Now, let’s consider what is going on here. There were profound disagreements about use of names, about what was pure and what was impure, and other matters with serious Halachic implications between Hillel and Shammai. So why does the Halakha favor (mostly, though not in every case) Hillel? Because, we are told, not only did Hillel listen to the case being made with which he disagreed, but he insisted that this case be indicated first! As a result, there was a sense of unity of purpose established, while each maintained his own truth and acknowledged the other. THIS is the important lesson here. We can agree to disagree and maintain the integrity of our position while acknowledging this is not the ONLY option.
Imagine, just imagine, if we would follow this strategy. Not only would we come out of our intellectual, emotional and self-proclaimed silos and listen to and consider WITH those we disagree, but we would listen to them FIRST before proclaiming what we think (Know?) to be our truth! What a changed reality could result!
Unfortunately, too many people have STOPPED listening to and engaging with those outside of their silos. How can we even hope to make ourselves understood if we refuse to open ourselves to try to understand the other? Conflicting narratives are much more often about personal narratives and the impact of those experiences. It is highly possible that BOTH truths, all experienced truths, can be real; the challenge is to figure out how to continue to listen to the other, assuming we are dealing with honorable people who want to be part of a world of cooperation in which all people thrive. Further, when we hear something difficult, we should, as my wonderful Muslim colleague from Saudi Arabia says, ask questions, not assume or attack.

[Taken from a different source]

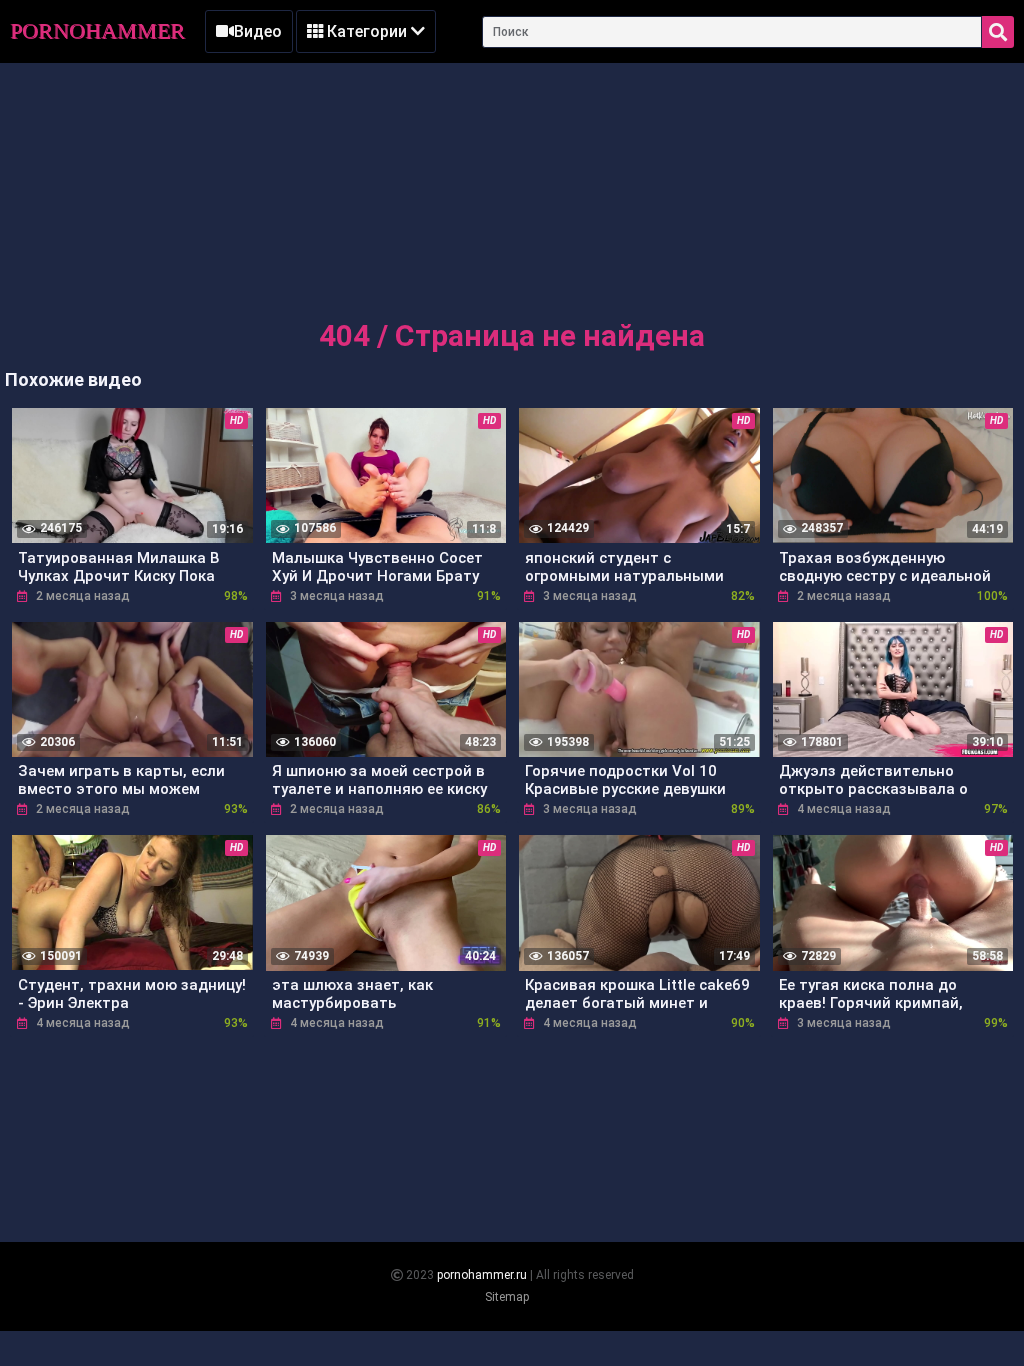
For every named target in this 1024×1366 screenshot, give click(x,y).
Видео (258, 31)
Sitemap (507, 1297)
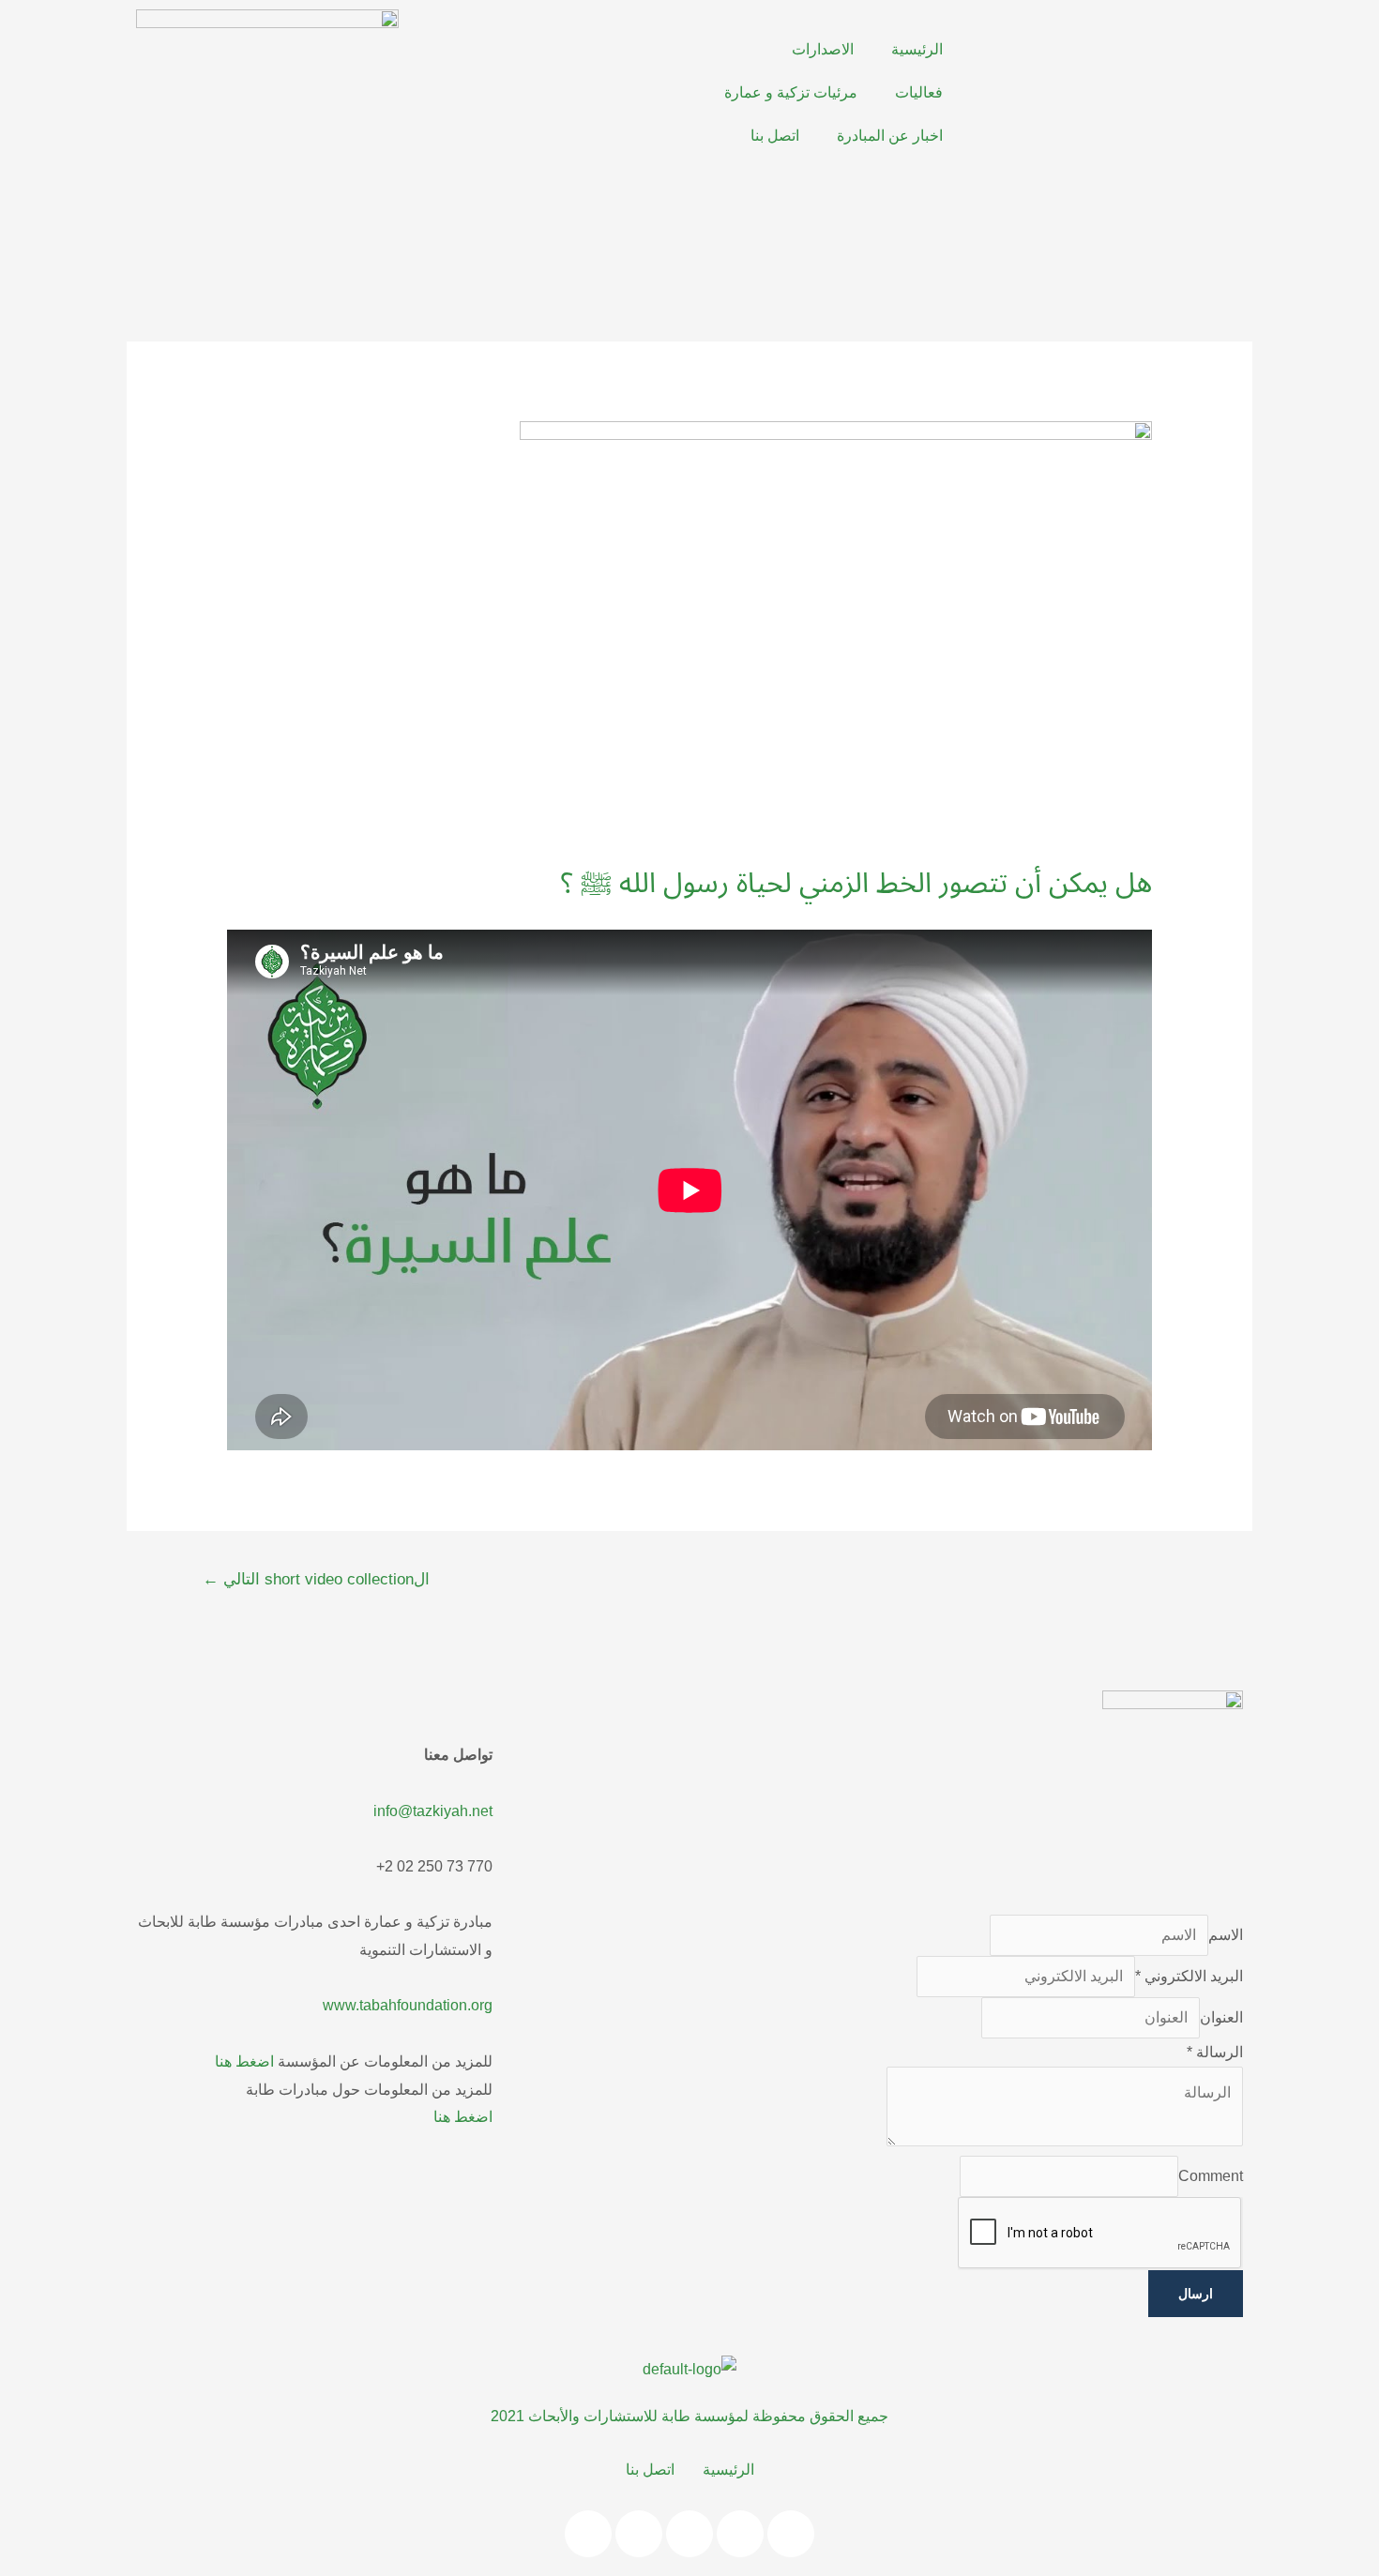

Rabbi Lord Jonathan Sacks, z’l, once explained how he was convening and speaking at a conference at Hebrew University where the rift between the very religiously observant and more liberal identified secular Jews had been widening precipitously. The idea was to bring together people who were academic to discuss this serious fissure in Israeli society. He remarks that halfway through the second day, he turned to his wife Elaine and said, “The speaking is brilliant. The listening is non-existent.” Here is the problem clearly articulated. Back to those silos. It may feel great to say all that is on one’s heart to a room full of those with whom they agree, but how does that help our reality? How does this move us out of the quicksand each silo has created for itself? How does this position any of us to work together to heal our very damaged world? The answer is obvious – IT DOES NOT!
If we cannot relearn how to listen, truly LISTEN (and remain SILENT – look, both words have the same exact letters in them!) and come to an understanding of those whose truths are different than ours, then how can we hope to heal our world, the planet that we all inhabit?
We even see this with G-d as we come to the end of Sefer BaMidbar this coming Shabbat. The very last story that will frame our fourth book of Torah Readings this coming Shabbat is that of B’not Zelaphachad. They came to Moshe with a different perspective and a problem – how should they not be given an inheritance because their father had only daughters and the laws of inheritance dictated that sons inherited from their father’s estate. They speak respectfully and Moshe as well as G-d LISTEN – and here we have an amazing lesson in how situations can change. By speaking with regard for the listener and by that person asking and checking in, not accusing, we see a path to healing. Note that not only do the B’not Zelophachad receive their portions of land, but all of their names are even mentioned individually as a sign of honor.
Let us all work together to not assume that all those with whom we disagree are against us, and continue to try to build bridges that connect, not put up walls that divide. The first option is about hope the second about giving up! Silos may be self-serving and feel good for a moment, but by listening and considering the other, this may heal for a much longer time and even produce constructive change.